## EXPLORE THE MATERIAL
1 - In the segmentation article, rewrite the stretch from "The researchers found" through "seeking to confirm.", changing "drosophila" to "the fruit fly".
2 - Using the segmentation article, answer these:
(a) How long ago is the common segmented ancestor thought to have lived?
(b) At which institute did the CNRS and Université Paris Diderot researchers work?
(c) In which two kinds of animal were the segment-forming genes found to be almost the same?

## READING PASSAGE

----

This story appeared on Science Daily, based on a press release from CNRS in France:
ScienceDaily (July 27, 2010) — Segmentation, the repetition of identical anatomical units, seems to be the secret behind the diversity and longevity of the largest and most common animal groups on Earth. Researchers from CNRS and Université Paris Diderot have shown that this characteristic was inherited from a common segmented ancestor thought to have lived 600 million years ago and whose presence “changed the face of the world.”
[Arthropods, vertebrates, and annelids] are not closely related to one another. So, where does their segmentation come from? Is it possible that they all inherited this feature from a very distant common ancestor that lived 600 million years ago, before the Cambrian explosion, which produced most of the large animal groups that exist today? Or has segmentation occurred several times during the history of evolution? This is the question addressed by the researchers of CNRS and Université Paris Diderot at the Institut Jacques Monod, because segments seem to offer a significant advantage to the groups that have them, in terms of diversity, longevity and overall evolutionary success.
The researchers found that the genes controlling segment formation during embryo development are almost the same in drosophila (an arthropod) and in annelid marine worms, on which they concentrated their studies. These similarities led them to conclude that the genes had been inherited from a common ancestor, which was itself segmented. It also appears that vertebrates inherited this characteristic from an ancestor they share with the arthopods and the annelids. This is what the researchers are now seeking to confirm.

----

## INFORMATION PROVIDED
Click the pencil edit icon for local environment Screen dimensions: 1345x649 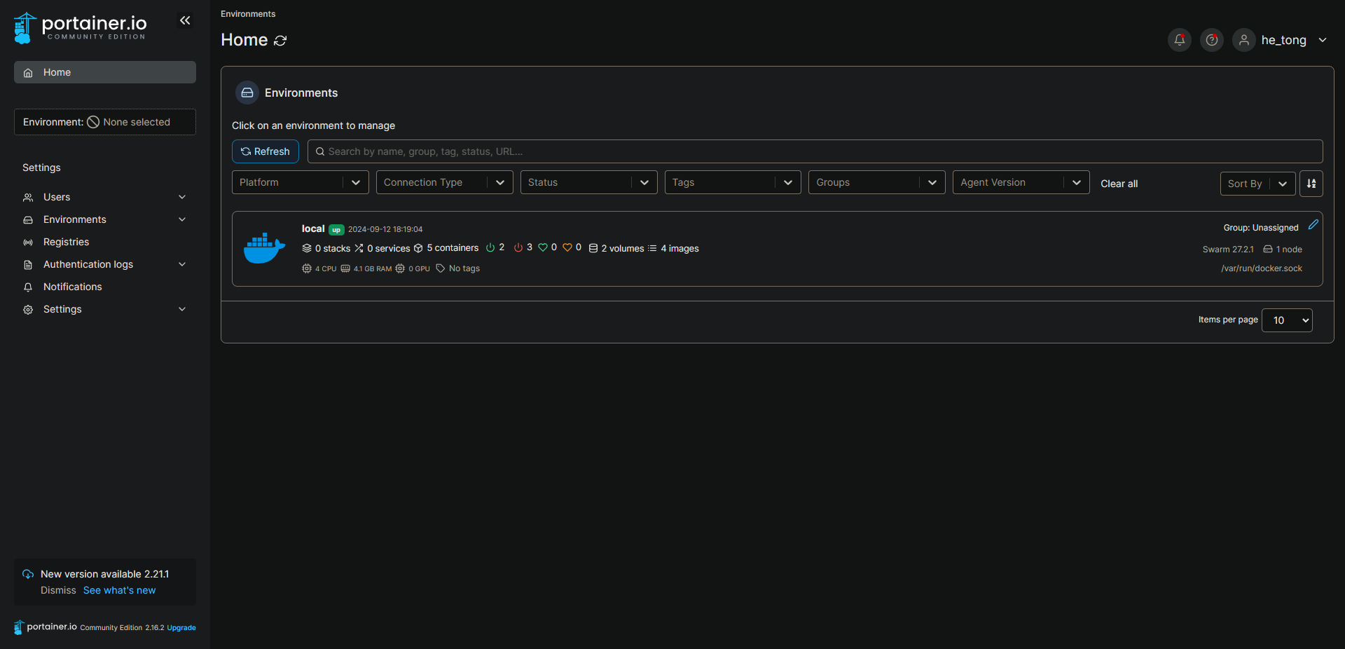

----

## SOLUTIONS TO EACH TASK
1 -
The researchers found that the genes controlling segment formation during embryo development are almost the same in the fruit fly (an arthropod) and in annelid marine worms, on which they concentrated their studies. These similarities led them to conclude that the genes had been inherited from a common ancestor, which was itself segmented. It also appears that vertebrates inherited this characteristic from an ancestor they share with the arthopods and the annelids. This is what the researchers are now seeking to confirm.

2 -
(a) 600 million years ago
(b) The Institut Jacques Monod
(c) Drosophila (an arthropod) and annelid marine worms